#### WHAT IS REQUIRED
Could you please transcribe the data exactly, without the pictures?

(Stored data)
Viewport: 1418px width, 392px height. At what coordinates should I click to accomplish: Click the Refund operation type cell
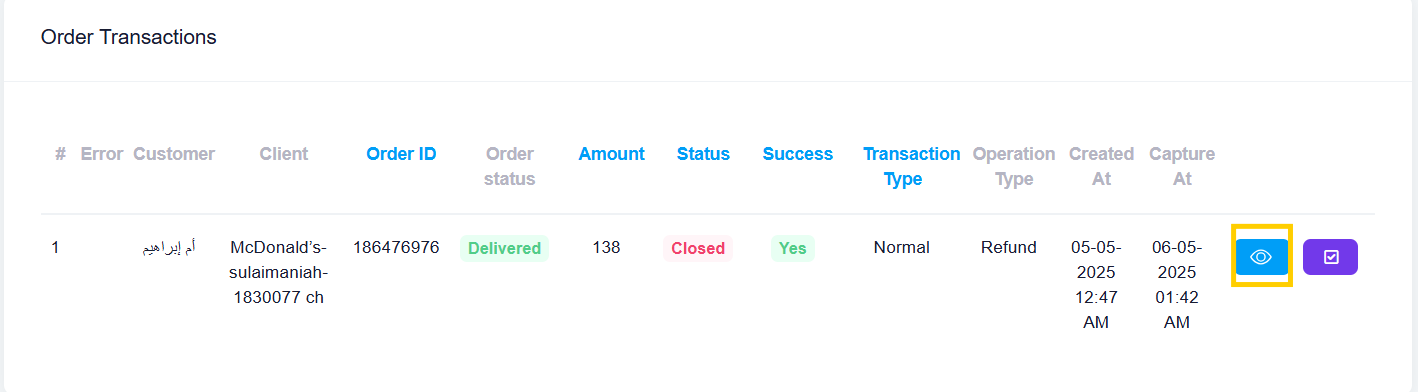pos(1008,247)
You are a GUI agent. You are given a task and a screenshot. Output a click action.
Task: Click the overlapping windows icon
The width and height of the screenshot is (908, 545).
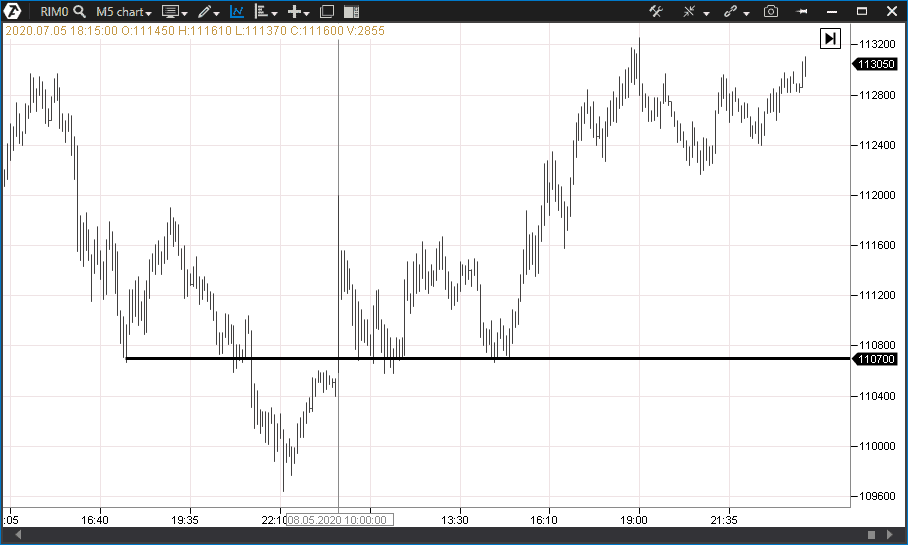pos(327,12)
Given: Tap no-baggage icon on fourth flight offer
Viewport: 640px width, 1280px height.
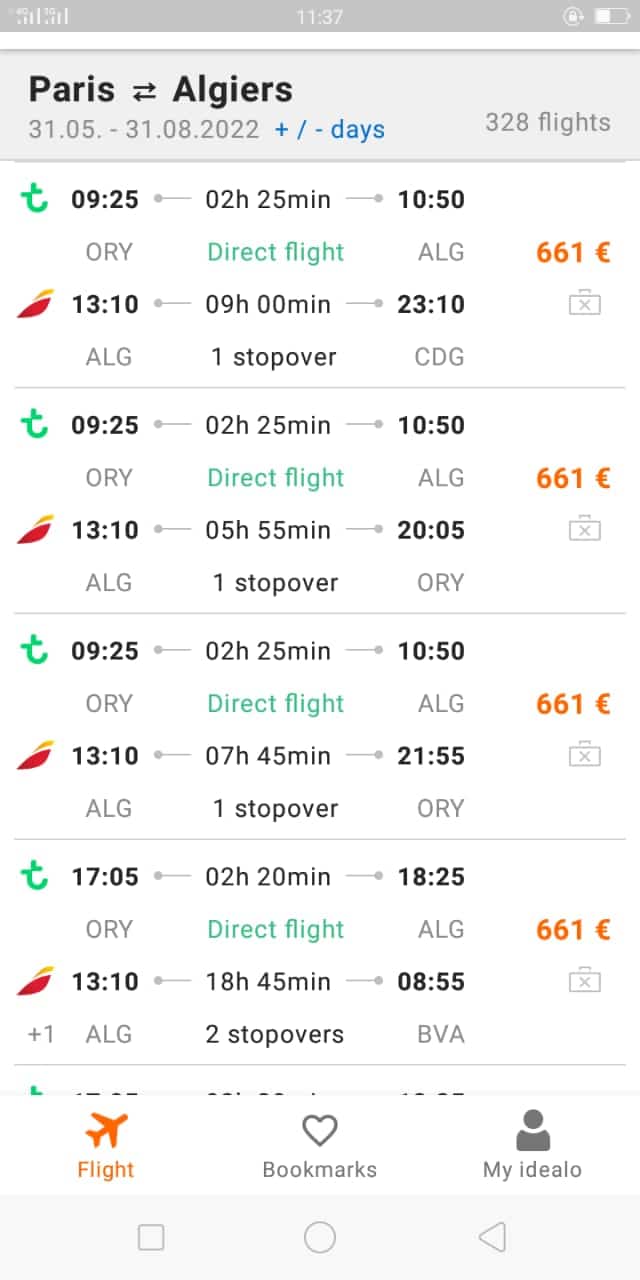Looking at the screenshot, I should 585,981.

#### WRITTEN ANSWER
Viewport: 1418px width, 392px height. At what coordinates should I click to accomplish: Click the Refund operation type cell
pos(1008,247)
You are a GUI agent. You are given a task and a screenshot. Output a click action.
Task: Click the overlapping windows icon
The width and height of the screenshot is (908, 545).
pos(327,12)
Given: Tap no-baggage icon on fourth flight offer
Viewport: 640px width, 1280px height.
Looking at the screenshot, I should 585,981.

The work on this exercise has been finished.